- **SHORT TASK**
Transcribe the lines of the material below verbatim, starting with the line that contains "Expand the People category" and going on through the line that contains "[x=369, y=16]", including both of those lines.

·····

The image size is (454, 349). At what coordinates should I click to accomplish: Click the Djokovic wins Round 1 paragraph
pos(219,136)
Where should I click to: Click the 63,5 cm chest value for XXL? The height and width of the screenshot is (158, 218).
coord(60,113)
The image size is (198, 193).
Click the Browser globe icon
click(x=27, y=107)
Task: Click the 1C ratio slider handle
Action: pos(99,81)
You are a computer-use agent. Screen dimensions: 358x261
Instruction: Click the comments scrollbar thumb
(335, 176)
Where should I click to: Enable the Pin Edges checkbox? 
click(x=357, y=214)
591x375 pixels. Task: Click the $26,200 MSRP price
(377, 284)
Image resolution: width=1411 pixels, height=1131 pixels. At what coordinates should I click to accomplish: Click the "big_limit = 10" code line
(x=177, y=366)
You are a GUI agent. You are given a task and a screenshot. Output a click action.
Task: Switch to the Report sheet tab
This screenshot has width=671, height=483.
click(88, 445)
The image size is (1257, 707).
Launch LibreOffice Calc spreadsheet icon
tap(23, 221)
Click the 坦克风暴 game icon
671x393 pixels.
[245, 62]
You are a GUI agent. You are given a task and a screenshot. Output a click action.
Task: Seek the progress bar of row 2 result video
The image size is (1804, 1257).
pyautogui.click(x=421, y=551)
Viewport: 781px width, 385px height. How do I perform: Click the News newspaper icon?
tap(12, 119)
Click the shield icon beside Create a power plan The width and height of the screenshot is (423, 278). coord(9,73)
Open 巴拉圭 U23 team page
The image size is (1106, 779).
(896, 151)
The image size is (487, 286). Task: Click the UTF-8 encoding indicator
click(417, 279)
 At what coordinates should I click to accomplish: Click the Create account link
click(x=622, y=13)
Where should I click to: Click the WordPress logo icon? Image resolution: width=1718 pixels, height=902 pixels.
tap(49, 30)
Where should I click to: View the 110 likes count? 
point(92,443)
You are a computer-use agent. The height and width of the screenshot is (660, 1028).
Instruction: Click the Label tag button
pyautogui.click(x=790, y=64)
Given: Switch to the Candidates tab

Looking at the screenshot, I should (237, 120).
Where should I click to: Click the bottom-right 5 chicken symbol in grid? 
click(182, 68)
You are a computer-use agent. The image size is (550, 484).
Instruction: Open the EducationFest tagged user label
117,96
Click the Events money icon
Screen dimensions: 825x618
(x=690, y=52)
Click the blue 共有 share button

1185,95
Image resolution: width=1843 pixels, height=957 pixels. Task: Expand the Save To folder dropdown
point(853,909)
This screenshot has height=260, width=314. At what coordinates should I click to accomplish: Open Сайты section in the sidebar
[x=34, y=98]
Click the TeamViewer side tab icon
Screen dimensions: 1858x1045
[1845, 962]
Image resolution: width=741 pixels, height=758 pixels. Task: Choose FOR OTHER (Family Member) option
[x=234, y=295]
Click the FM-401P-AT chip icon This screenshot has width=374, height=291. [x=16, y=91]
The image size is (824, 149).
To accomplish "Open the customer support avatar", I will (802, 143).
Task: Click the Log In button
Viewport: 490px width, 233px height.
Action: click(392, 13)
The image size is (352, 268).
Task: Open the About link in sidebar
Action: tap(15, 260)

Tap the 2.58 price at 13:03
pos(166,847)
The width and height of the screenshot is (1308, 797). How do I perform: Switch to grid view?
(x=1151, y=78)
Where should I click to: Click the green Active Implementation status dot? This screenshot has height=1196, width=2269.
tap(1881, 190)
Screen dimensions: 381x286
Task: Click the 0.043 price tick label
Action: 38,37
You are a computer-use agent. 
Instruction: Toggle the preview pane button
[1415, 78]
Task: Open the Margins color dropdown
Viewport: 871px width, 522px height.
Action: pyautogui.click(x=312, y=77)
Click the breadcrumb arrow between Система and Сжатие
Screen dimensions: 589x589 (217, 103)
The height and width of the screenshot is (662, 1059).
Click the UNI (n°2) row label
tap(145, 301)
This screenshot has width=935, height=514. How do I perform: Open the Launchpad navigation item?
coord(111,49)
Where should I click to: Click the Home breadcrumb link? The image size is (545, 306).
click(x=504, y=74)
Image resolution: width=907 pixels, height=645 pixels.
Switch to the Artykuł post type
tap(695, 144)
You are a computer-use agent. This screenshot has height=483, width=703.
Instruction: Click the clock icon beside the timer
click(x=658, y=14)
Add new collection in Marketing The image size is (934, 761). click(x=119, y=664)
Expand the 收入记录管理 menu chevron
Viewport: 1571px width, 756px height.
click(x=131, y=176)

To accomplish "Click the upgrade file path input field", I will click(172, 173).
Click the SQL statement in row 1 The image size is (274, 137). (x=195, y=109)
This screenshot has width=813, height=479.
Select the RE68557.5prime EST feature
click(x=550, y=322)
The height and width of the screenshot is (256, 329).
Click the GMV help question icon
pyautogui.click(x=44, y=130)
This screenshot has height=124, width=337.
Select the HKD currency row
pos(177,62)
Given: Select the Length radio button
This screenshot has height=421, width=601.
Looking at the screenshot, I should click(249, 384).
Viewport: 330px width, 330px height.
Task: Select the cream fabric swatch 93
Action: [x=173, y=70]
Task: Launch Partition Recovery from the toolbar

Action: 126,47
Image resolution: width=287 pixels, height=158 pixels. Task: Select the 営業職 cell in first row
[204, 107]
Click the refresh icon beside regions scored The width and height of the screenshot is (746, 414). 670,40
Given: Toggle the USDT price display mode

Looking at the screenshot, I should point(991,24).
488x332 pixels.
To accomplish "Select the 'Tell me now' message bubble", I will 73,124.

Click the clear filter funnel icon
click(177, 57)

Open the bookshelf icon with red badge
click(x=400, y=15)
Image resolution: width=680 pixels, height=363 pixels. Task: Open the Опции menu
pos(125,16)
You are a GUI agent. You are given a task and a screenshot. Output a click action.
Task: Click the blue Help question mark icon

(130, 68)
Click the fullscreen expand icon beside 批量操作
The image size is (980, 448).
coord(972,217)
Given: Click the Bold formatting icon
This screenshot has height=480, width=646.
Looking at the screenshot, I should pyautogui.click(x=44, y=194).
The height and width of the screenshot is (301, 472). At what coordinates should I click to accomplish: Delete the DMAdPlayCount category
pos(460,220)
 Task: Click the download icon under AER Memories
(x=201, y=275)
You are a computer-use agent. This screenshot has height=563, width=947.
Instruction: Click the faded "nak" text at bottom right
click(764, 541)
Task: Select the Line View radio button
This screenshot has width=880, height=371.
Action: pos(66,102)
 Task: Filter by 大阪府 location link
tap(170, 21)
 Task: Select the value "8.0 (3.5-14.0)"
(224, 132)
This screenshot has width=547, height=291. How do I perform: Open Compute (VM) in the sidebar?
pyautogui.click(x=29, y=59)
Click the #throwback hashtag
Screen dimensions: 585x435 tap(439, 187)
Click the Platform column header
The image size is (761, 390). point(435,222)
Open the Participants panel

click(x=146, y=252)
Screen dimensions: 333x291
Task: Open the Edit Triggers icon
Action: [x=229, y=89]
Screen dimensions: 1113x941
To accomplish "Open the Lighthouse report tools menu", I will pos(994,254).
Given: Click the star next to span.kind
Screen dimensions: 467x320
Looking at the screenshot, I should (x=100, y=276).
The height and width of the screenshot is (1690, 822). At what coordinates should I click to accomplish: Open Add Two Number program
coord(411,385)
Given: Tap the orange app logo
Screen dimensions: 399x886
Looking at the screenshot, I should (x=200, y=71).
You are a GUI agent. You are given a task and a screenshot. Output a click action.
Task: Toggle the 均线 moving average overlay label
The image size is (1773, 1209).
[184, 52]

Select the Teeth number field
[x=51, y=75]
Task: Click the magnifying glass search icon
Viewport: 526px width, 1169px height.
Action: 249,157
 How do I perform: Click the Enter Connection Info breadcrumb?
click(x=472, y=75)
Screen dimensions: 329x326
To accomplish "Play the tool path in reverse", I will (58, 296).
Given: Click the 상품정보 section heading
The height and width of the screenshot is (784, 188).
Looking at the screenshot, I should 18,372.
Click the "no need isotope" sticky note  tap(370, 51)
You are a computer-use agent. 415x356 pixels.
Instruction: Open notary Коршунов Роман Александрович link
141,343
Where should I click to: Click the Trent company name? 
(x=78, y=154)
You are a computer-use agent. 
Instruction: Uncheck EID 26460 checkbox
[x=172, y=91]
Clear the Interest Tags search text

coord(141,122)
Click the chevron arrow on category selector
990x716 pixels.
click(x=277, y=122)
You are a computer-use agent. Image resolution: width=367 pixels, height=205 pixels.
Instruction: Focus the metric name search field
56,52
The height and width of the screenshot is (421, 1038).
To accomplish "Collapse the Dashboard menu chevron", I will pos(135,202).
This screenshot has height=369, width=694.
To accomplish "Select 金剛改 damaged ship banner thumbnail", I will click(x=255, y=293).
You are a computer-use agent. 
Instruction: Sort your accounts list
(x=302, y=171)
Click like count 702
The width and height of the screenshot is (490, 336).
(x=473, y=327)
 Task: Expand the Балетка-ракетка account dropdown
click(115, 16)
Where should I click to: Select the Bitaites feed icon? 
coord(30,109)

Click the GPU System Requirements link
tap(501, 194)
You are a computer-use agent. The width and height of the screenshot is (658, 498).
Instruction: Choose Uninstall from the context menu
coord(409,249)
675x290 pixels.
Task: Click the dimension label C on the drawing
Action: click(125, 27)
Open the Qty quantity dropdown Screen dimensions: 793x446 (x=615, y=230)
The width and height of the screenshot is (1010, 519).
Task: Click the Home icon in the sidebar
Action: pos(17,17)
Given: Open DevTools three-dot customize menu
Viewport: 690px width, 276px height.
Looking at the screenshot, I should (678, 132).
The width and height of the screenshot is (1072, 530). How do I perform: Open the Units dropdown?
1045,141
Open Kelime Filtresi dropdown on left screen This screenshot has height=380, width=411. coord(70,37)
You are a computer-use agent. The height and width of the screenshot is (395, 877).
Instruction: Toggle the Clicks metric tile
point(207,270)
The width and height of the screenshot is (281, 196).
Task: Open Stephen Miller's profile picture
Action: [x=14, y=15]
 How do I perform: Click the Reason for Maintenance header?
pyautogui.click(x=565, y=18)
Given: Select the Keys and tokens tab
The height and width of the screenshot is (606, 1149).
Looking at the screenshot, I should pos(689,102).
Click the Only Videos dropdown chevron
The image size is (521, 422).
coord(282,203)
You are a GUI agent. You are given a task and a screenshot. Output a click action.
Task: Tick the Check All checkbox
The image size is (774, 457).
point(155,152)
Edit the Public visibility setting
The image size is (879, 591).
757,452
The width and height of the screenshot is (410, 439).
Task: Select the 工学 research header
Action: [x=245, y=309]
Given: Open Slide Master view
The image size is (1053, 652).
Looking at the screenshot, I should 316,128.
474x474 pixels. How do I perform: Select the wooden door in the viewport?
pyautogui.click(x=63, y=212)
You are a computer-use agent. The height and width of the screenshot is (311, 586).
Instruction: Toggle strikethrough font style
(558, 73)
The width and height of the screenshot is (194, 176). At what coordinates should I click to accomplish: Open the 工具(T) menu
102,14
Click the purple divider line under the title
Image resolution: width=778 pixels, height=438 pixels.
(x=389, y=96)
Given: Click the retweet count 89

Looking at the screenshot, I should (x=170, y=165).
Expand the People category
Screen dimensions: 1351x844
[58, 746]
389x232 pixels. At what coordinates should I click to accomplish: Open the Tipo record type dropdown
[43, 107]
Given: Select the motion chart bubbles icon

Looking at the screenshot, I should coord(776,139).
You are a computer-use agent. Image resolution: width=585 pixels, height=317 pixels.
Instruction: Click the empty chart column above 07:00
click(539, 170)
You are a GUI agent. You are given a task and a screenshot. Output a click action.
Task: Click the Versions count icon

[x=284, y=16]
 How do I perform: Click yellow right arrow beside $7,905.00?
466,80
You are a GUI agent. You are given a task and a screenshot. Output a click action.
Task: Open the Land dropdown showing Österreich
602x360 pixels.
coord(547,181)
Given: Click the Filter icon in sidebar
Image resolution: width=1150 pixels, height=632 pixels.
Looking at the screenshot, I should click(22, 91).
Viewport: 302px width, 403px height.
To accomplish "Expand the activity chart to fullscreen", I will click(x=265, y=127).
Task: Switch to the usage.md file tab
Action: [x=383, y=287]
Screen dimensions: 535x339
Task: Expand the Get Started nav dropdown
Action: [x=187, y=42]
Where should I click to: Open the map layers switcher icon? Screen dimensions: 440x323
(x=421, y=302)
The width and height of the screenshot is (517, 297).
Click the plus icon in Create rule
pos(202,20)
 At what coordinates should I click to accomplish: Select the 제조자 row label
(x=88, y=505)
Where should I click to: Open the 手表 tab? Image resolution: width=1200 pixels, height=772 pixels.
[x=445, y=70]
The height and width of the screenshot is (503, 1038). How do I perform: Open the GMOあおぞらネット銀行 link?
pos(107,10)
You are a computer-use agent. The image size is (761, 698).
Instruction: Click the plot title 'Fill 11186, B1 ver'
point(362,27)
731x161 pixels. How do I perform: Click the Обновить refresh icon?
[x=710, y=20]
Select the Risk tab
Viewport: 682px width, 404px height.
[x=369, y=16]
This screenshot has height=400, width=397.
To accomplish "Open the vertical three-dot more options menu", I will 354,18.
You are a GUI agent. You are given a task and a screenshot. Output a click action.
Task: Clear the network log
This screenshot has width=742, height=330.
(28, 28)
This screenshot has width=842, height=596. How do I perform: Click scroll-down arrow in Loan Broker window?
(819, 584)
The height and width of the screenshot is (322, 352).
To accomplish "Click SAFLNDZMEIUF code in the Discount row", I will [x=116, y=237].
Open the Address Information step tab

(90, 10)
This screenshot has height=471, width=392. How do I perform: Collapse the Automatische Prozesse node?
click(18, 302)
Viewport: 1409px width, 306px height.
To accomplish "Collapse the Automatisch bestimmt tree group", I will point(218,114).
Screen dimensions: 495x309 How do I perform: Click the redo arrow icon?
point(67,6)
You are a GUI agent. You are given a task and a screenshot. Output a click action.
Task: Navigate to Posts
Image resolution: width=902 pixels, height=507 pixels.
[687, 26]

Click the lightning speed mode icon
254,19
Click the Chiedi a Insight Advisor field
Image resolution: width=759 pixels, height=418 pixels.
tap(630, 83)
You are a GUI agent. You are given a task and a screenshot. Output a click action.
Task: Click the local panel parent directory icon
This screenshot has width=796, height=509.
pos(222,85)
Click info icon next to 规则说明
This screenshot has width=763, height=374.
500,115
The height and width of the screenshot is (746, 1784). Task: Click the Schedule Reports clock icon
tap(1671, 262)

·····

- **ANSWER FOR THIS EXERCISE**
Expand the People category
Screen dimensions: 1351x844
[58, 746]
389x232 pixels. At what coordinates should I click to accomplish: Open the Tipo record type dropdown
[43, 107]
Given: Select the motion chart bubbles icon

Looking at the screenshot, I should coord(776,139).
You are a computer-use agent. Image resolution: width=585 pixels, height=317 pixels.
Instruction: Click the empty chart column above 07:00
click(539, 170)
You are a GUI agent. You are given a task and a screenshot. Output a click action.
Task: Click the Versions count icon

[x=284, y=16]
 How do I perform: Click yellow right arrow beside $7,905.00?
466,80
You are a GUI agent. You are given a task and a screenshot. Output a click action.
Task: Open the Land dropdown showing Österreich
602x360 pixels.
coord(547,181)
Given: Click the Filter icon in sidebar
Image resolution: width=1150 pixels, height=632 pixels.
Looking at the screenshot, I should click(22, 91).
Viewport: 302px width, 403px height.
To accomplish "Expand the activity chart to fullscreen", I will click(x=265, y=127).
Task: Switch to the usage.md file tab
Action: [x=383, y=287]
Screen dimensions: 535x339
Task: Expand the Get Started nav dropdown
Action: [x=187, y=42]
Where should I click to: Open the map layers switcher icon? Screen dimensions: 440x323
(x=421, y=302)
The width and height of the screenshot is (517, 297).
Click the plus icon in Create rule
pos(202,20)
 At what coordinates should I click to accomplish: Select the 제조자 row label
(x=88, y=505)
Where should I click to: Open the 手表 tab? Image resolution: width=1200 pixels, height=772 pixels.
[x=445, y=70]
The height and width of the screenshot is (503, 1038). How do I perform: Open the GMOあおぞらネット銀行 link?
pos(107,10)
You are a computer-use agent. The image size is (761, 698).
Instruction: Click the plot title 'Fill 11186, B1 ver'
point(362,27)
731x161 pixels. How do I perform: Click the Обновить refresh icon?
[x=710, y=20]
Select the Risk tab
Viewport: 682px width, 404px height.
[x=369, y=16]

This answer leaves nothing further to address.